Haiti’s Provisional Elections Council, or CEP, postponed the election on Friday and said it was unable to set a new date at the time.
“There is no realistic date for the elections,” CEP councilor Patrick Fequiere told EFE after the Friday meeting at which all of the country’s political parties agreed to call off elections once more.
Fequiere explained that CEP cannot set a date because many logistical problems still need to be solved.
The head of the National Council of Political Parties, Osner Ferry, who was at the meeting, called for dissolving CEP.
“In the interest of the Haitian people, CEP must be dissolved,” he told EFE, describing CEP members as “incompetent” and lacking “credibility.”
Ferry also called for “nationalizing the election process” by excluding the United Nations and Organization of American States from the task of preparing the elections.
The top problems appear to be the location of polling places and lack of voters’ registration cards, as well as the low percentage of eligible voters who have picked up the ones that have already been issued.
To date, only 2.5 million of the 3.5 million voter cards the OAS was to have made for distribution among the eligible population have in fact been issued.
Of the 2.5 million, only some 500,000 have been picked up by voters at centers designated for that purpose, meaning that fewer than 20 percent of eligible voters are prepared to cast their ballots.
At the current rate of manufacture and distribution of the cards, fewer than 30 percent of voters would have been in possession of the IDs by Jan. 8.
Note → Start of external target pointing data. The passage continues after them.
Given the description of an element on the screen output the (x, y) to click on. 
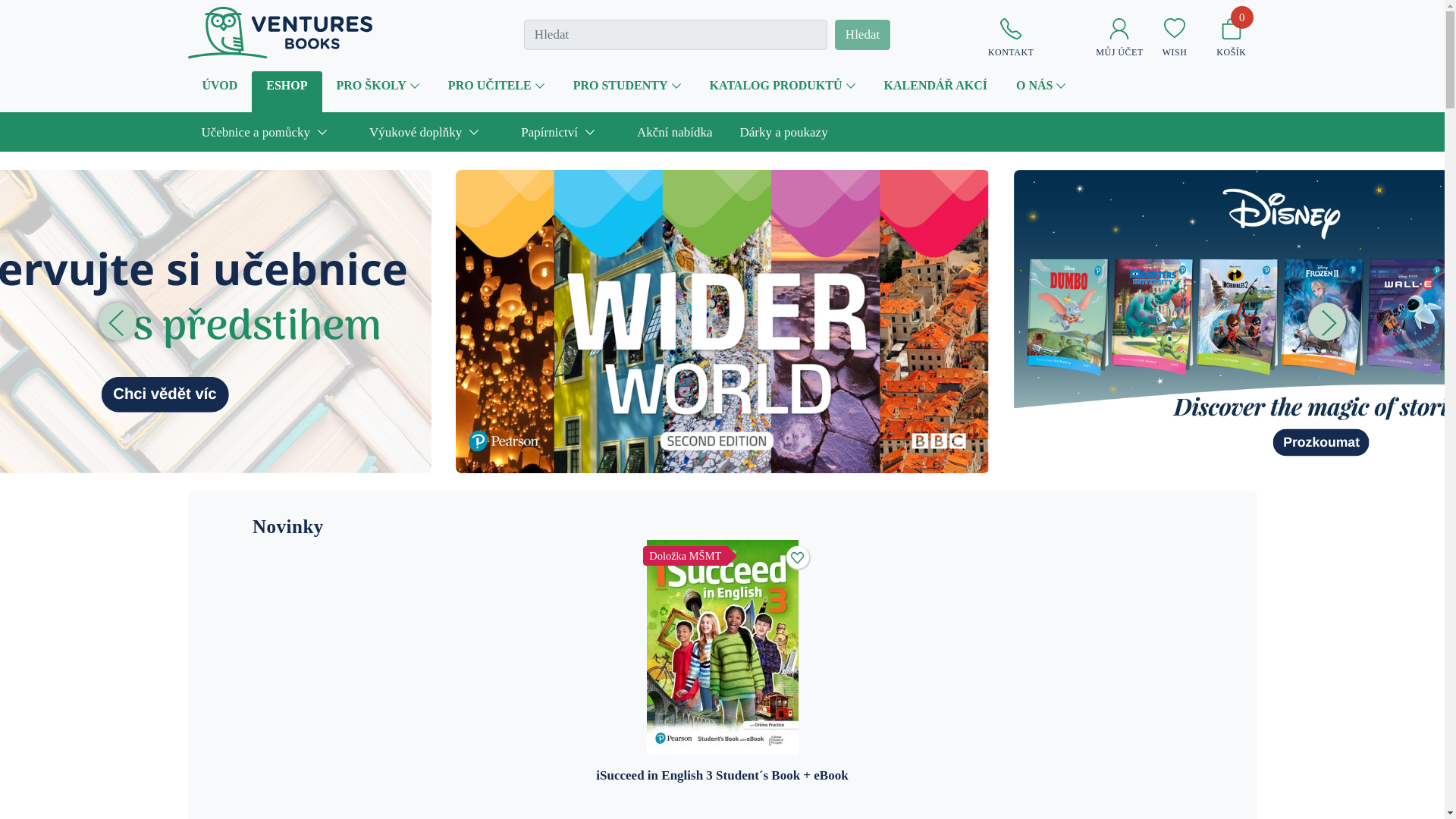
Hledat (861, 34)
PRO STUDENTY (627, 85)
KONTAKT (1010, 38)
Kontakt (1010, 38)
VenturesBooks CZ (279, 31)
ESHOP (286, 92)
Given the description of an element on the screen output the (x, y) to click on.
In addition, the voting centers established by the U.N. Stabilization Mission in Haiti, or MINUSTAH, do not correspond to where their listed voters live.
The OAS’ and MINUSTAH voter lists, used to organize the polling and later tally the votes, do not agree.
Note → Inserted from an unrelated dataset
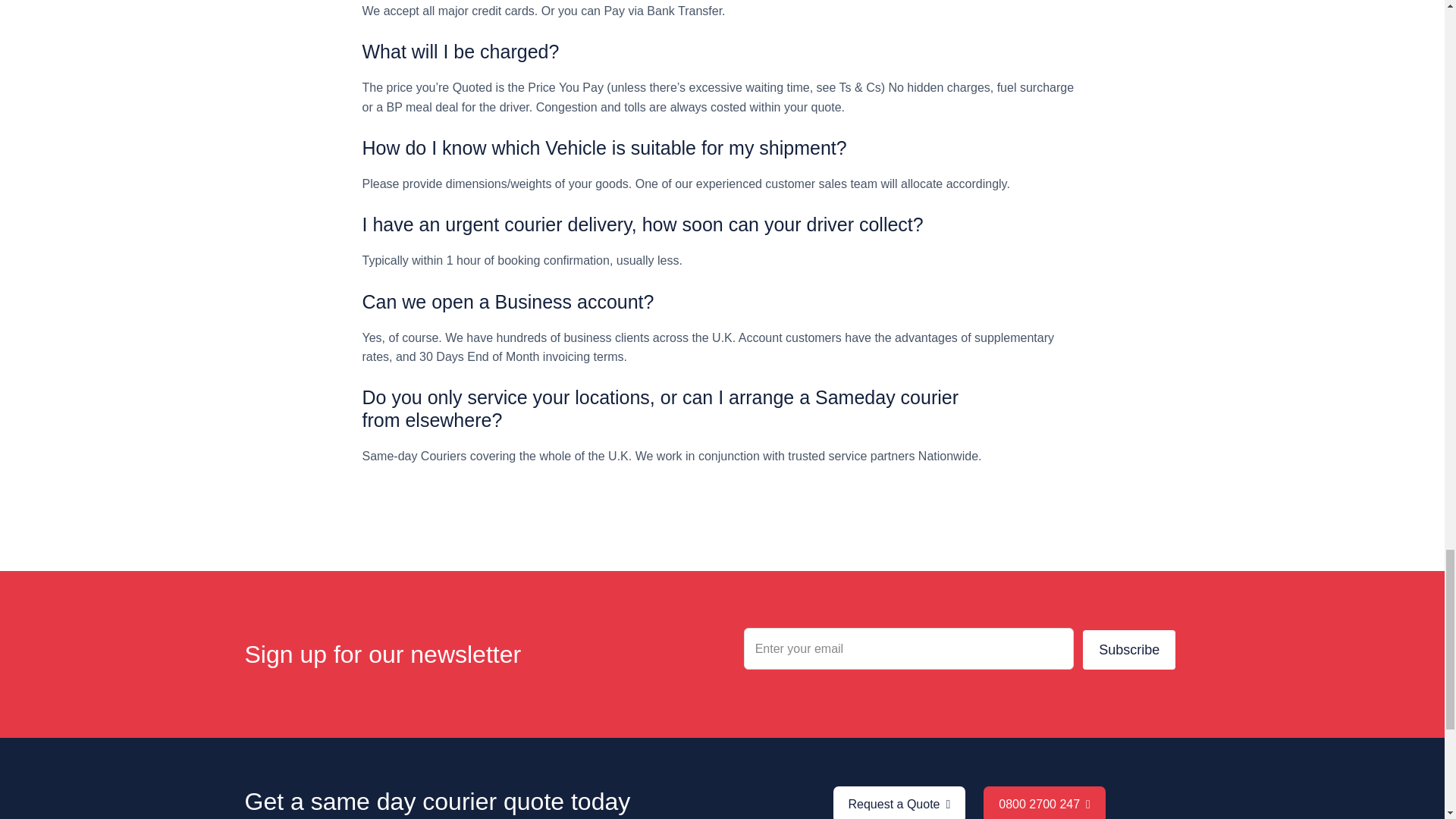
0800 2700 247 (1044, 802)
Subscribe (1128, 649)
Request a Quote (898, 802)
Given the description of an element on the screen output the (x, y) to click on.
All the parties are complaining that they have not received their share of the 55 million gourdes (nearly $1.5 million) the government promised them for their election campaigns.
Many of them said that without the funds they would not have been able to dispatch their observers to the polling centers on Jan. 8, and under those circumstances would have refused to accept election results.
Recently, provisional Haitian President Boniface Alexandre expressed his fear that the “constant postponements” would “undermine the population’s confidence” and called the repeated delays “unacceptable.”
Alexandre called on all the organizations involved in the election process to draft a plan with a “realistic timetable” and “definite dates.”
The fresh postponement has led to a cooling of relations between CEP and the OAS, which blame each other for the glitches.
Meanwhile, the state of the country’s security has deteriorated appreciably in recent days, with a series of kidnappings, including those of three OAS employees, Haitian police said.
Since March 2004, Haiti, the poorest country in the Americas, has been governed by an interim government led by Alexandre and Prime Minister Gerard Latortue, who took office days after President Jean-Bertrand Aristide went into exile.